Do Cheques have Better Rights than Children?

Using cheque books used to be ‘the norm’ for almost everyone. Until debit and credit cards came along and cheque usage fell dramatically.

But when in 2009, the UK Payments Council announced plans to close its central cheque clearing facility, there were complaints and in July 2011, the government answered the question, Are cheques being phased out? with an emphatic… “No. The Payments Council announced on 12 July 2011 that cheques will continue for as long as customers need them. A previously announced target for closing the cheque clearing system by 2018 has been cancelled.”

Yet when it comes to allowing our summer born children to receive a full primary school education – a right already enshrined in law… …(compulsory school age is the term following their 5th birthday and Reception Class is defined as an entry class to primary schools providing education suitable for children aged five and any children who are under or over five years old whom it is expedient to educate with pupils of that age) – the fact that ‘it’s not the norm‘ to wait until age 5 anymore has left parents forced to choose between early entry for their child at age 4 or losing Reception Class altogether.

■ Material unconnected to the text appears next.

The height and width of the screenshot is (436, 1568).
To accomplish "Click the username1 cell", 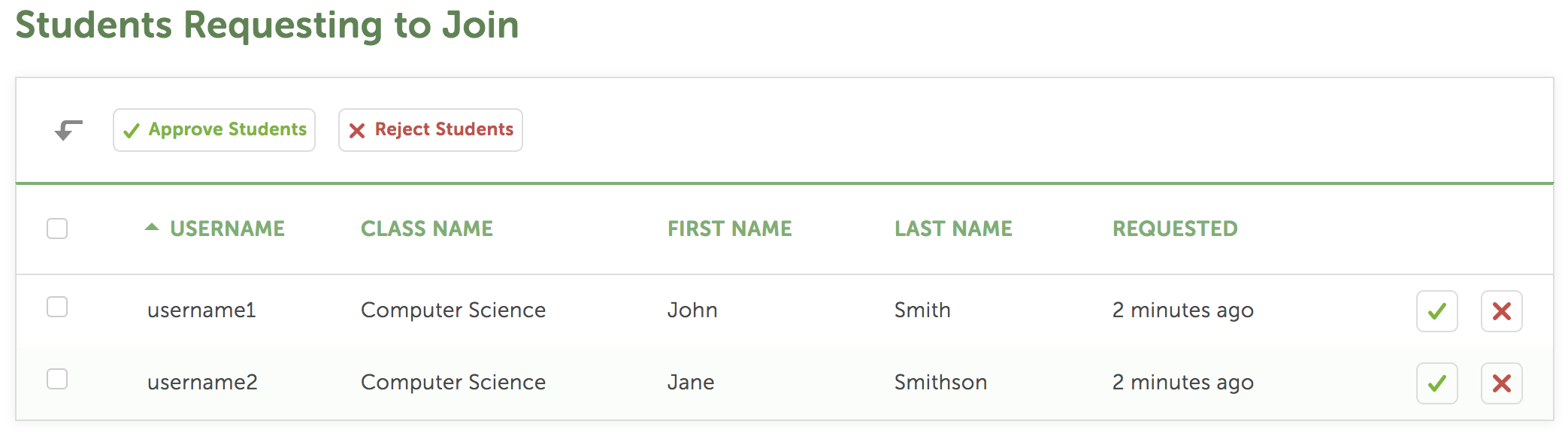I will pyautogui.click(x=201, y=310).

The laws already exist to allow this choice, so why hasn’t the government stepped in just as readily for children as it has for cheque books?

The School Admissions Code fails to mention summer born children at all, and a Myths and Facts document published by the DfE leaves the decision regarding year of entry for summer born children (Reception or Year 1) entirely at the discretion of local admission authorities. They almost universally designate children to Reception at age 4 or Year 1 at age 5 – a decision often based purely on chronological age and ease of administration ‘process’.

I believe it’s unjust, in a society where a consumer’s right to continue using cheques is protected, that a child’s right to receiving a full education (and their parents lawful right to decide the age at which this education starts) is not.

The government needs to urgently answer the question: “Are you going to do anything to stop the almost complete phasing out of the statutory school starting age of 5 by local admission authorities?